Un traguardo che riguarda tutti
La vocazione dell’essere umano è la felicità e questo è «un traguardo che riguarda tutti. Ma che cos’è la felicità? Quale felicità attendiamo e desideriamo? Non un’allegria passeggera, una soddisfazione effimera che, una volta raggiunta, chiede ancora e sempre di più […]. Abbiamo bisogno di una felicità che si compia definitivamente in quello che ci realizza, ovvero nell’amore, così da poter dire […]: ‘Sono amato, dunque esisto; ed esisterò sempre nell’Amore che non delude e dal quale niente e nessuno potrà mai separarmi» (Francesco, Spes non confundit, §21).
Quest’ultimo fascicolo della nostra rivista invita a tendere lo sguardo attraverso la Porta che papa Francesco aprirà la notte di Natale, il prossimo 24 dicembre 2024. L’anno giubilare cui questo gesto darà inizio può declinarsi anche attraverso le chiavi vocazionali che contiene e delle quali è utile mettersi alla ricerca. A riguardo il Servizio Nazionale per la pastorale giovanile, in sinergia con altri Uffici e Servizi della Conferenza Episcopale Italiana ha predisposto un utile sussidio per accompagnare giovani e adolescenti.
Ma la dimensione vocazionale del Giubileo riguarda tutta la Chiesa e la sua stessa vocazione che il Concilio Vaticano II insegna essere un grande pellegrinaggio, «una sola famiglia unita dalla carità e dall’unica lode della Trinità santissima» (Cf. Concilio Vaticano II, Lumen gentium, §51). Il pellegrinaggio esprime un elemento fondamentale di ogni evento giubilare e si colora di conversione. Mi sembra interessante considerare il pellegrinaggio non soltanto dal punto di vista del singolo ma nella prospettiva del popolo di Dio che insieme attraverserà la porta santa. Penso alle diocesi, agli istituti di vita consacrata, ai presbitéri e ai seminari ma anche a tutti coloro che in qualche modo per la loro vocazione appartengono a una comunità.

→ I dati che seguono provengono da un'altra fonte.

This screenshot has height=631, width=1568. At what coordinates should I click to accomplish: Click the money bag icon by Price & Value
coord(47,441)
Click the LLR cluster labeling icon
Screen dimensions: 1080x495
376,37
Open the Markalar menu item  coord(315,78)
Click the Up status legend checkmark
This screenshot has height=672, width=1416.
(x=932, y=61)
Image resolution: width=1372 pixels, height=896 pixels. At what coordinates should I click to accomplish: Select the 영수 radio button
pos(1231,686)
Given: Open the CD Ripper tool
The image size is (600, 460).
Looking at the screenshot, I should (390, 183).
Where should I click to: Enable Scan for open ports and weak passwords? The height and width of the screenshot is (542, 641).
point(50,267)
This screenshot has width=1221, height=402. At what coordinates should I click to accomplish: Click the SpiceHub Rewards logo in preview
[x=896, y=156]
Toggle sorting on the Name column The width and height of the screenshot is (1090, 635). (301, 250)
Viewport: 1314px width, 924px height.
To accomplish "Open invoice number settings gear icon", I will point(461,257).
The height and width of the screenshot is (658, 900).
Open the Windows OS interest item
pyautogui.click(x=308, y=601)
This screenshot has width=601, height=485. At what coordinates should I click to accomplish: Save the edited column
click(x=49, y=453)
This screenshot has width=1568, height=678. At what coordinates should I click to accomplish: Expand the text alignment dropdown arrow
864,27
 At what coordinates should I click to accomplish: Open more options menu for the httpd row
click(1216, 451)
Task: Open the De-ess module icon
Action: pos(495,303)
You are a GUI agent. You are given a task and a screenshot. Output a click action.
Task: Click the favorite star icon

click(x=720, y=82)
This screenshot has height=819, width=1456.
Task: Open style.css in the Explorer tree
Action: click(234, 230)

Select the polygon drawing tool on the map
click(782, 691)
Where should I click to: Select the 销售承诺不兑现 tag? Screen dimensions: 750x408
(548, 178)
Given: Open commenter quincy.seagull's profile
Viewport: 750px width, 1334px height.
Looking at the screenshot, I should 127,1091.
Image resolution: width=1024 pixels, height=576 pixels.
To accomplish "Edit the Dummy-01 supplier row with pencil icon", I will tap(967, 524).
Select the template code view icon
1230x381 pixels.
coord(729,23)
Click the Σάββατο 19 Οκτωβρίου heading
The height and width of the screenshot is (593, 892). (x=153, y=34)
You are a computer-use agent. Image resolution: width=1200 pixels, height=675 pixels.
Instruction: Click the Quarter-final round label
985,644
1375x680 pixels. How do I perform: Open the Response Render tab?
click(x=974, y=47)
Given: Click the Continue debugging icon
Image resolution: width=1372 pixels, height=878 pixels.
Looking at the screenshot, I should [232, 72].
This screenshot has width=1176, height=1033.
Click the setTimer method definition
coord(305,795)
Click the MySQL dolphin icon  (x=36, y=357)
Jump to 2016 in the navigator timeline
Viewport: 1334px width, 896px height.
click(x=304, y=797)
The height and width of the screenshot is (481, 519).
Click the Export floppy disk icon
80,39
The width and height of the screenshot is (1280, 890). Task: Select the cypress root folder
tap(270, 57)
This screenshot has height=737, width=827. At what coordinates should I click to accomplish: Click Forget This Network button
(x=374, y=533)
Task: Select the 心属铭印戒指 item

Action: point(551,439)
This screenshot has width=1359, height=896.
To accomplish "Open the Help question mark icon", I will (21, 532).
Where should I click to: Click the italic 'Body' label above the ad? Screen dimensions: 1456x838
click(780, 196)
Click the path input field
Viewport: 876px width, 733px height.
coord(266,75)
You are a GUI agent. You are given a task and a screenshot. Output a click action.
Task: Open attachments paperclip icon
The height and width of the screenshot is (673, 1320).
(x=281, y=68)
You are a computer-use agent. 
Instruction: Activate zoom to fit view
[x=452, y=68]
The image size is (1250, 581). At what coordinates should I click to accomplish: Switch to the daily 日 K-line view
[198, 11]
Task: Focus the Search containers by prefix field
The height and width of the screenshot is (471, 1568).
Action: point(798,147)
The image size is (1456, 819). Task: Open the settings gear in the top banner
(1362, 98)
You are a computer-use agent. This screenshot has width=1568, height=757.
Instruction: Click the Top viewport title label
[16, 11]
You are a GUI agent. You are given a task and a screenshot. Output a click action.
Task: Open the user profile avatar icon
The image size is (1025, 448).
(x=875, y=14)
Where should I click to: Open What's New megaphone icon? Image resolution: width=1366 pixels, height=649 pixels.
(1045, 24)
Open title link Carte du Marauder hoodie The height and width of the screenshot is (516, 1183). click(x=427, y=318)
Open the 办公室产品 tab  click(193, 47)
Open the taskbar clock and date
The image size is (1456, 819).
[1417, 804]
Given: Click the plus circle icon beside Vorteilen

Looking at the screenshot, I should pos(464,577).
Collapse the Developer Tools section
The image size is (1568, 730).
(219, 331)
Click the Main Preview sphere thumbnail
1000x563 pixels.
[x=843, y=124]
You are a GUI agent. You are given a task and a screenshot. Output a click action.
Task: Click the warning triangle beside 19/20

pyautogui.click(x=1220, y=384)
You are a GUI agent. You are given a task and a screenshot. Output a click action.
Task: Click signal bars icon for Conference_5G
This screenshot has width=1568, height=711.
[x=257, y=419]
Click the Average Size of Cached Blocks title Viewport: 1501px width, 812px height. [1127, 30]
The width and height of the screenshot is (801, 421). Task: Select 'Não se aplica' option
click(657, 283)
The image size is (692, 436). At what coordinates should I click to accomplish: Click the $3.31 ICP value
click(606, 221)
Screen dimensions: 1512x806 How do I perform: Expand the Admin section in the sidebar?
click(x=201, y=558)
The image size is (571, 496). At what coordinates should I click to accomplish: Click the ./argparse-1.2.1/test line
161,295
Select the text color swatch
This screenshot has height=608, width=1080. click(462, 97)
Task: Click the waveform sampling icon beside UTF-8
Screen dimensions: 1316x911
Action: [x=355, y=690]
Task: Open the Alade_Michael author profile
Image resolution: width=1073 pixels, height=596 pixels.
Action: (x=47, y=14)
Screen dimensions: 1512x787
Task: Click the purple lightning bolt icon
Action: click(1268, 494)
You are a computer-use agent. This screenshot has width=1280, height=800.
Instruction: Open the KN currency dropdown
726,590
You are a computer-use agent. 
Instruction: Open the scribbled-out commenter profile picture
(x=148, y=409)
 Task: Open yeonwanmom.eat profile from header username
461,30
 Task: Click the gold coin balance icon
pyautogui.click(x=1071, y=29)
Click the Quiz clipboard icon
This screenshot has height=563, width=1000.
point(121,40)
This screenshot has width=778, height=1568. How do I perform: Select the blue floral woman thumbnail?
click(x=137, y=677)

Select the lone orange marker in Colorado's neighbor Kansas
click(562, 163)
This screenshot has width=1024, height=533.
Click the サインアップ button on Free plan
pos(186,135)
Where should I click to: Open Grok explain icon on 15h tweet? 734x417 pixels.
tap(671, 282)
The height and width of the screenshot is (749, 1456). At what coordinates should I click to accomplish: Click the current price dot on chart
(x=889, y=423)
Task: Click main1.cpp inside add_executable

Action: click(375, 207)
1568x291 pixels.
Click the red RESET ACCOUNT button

Ogni vocazione non è soltanto ‘mia’ ma anche ‘nostra’. Spesse volte abbiamo intrecciato questo tema sulle pagine della nostra rivista ma penso che ripeterlo ci permetta di nutrire l’immaginazione che ci prepara al gesto giubilare che intendiamo compiere. L’opera alla quale siamo chiamati, perché sia davvero un’opera di Dio non può che essere condivisa nella quale il contributo del singolo acquista senso nella direzione dell’edificazione della comunità (cf. Pontificia Opera per le Vocazioni Ecclesiastiche, Nuove vocazioni per una nuova Europa, §18d). Questo comporta fatica, risponde ai tempi della vita, esige decisione, impegno e fermezza; come nel camminare insieme si tratta di aspettare chi va più lento e pazientare con chi sempre corre avanti, si tratta di sostenersi e incoraggiarsi gli uni gli altri. Si tratta soprattutto di stimarsi a vicenda (cf. Rm 12,10) perché questo è lo sguardo che il Padre ha su ciascuno di noi.